Have both parties sign and date the contract, then have it notarized by a notary public to make it fully valid. 

5. Set up a disbursement account

A disbursement account is run by a third party responsible for coordinating payments between buyer and seller, as well as paying things like property tax bills and homeowners insurance premiums. This allows you to keep your address confidential to maintain a more professional business relationship, much like a traditional mortgage lender would do.

Tips for sellers in an owner-financing land contract

Because you'll be assuming the role of lender, you'll want to fully vet the buyer before offering a seller financing contract.
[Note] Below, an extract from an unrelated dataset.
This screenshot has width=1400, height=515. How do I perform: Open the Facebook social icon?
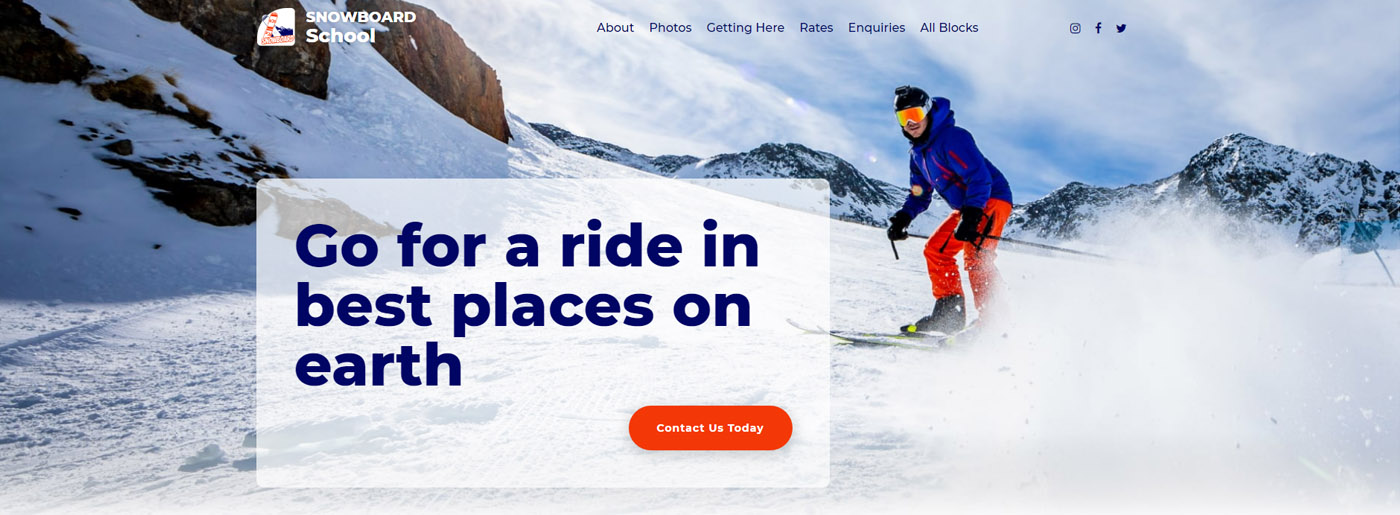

Here are a few things you must do to protect your financial interests. 

Check the buyer's credit score

Act like a lender and pre-approve your buyer before you sign their contract. This starts by checking their credit history. Watch for red flags like a history of missed payments or a mortgage default. 

Note that some people might pursue seller financing simply because their credit score is low. If they have a legitimate reason for having a lower-than-desired credit score, like a divorce, a medical issue or a financial issue that's since been resolved, you might still move forward if everything else in their profile checks out. 

Verify the buyer's employment or income

Like a lender, you'll want to be sure that the buyer has enough money to pay the payments month after month. Confirm their income with their employer's HR department or ask for proof of funds. 

Collect a sizable down payment

Especially if the buyer has a low credit score, you can ask for a down payment higher than 20% as a way to lower your financial risk.

Include a late payment fee

Make sure your contract outlines a penalty for late payments, within reason. This keeps buyers motivated and provides an incentive to send payments on time. 

Ask for references

Requesting professional references can be especially beneficial for a buyer with so-so credit. It can give you peace of mind on their level of responsibility. 

Request insurance

Request that the buyer obtain both title insurance and homeowners insurance to minimize your financial risk. 

Consider the loan term

You probably don't want to do a 30-year loan term. In fact, most seller financing agreements are only for two years. A shorter term is less risky and frees up your equity, yet it gives your buyer time to improve their credit enough to secure traditional financing or wait until better interest rates are available.

Hire a lawyer

In some states, attorneys are required to oversee any real estate transaction — owner financing included. But even if you live in a state where it's not required, it's always smart to use a lawyer in a seller financing situation to ensure you retain your title and have recourse if the buyer defaults. 

Ensure property upkeep

Make sure the buyer is maintaining the property throughout the life of the financing agreement. Although the goal is for them to eventually fully purchase the home and obtain the title, if the buyer defaults at some point, you won't want to have to put a poorly maintained home back on the market. 

Talk to your attorney about putting an acceleration clause in the contract that will make the buyer find alternative financing if the property is in disrepair. This will incentivize the buyer to take good care of the home to avoid breach of contract. 

Know your foreclosure rights

In some states, the seller can initiate foreclosure proceedings if the buyer defaults on their payments. This is called 'land contract forfeiture,' and the buyer must give up their down payment and all monthly payments they've made to you so far. Their equitable title is removed as well. Depending on the state, your buyer may have a redemption period — a period of time to make good on the deal. Make sure you understand how many missed payments your state requires before you can initiate a foreclosure.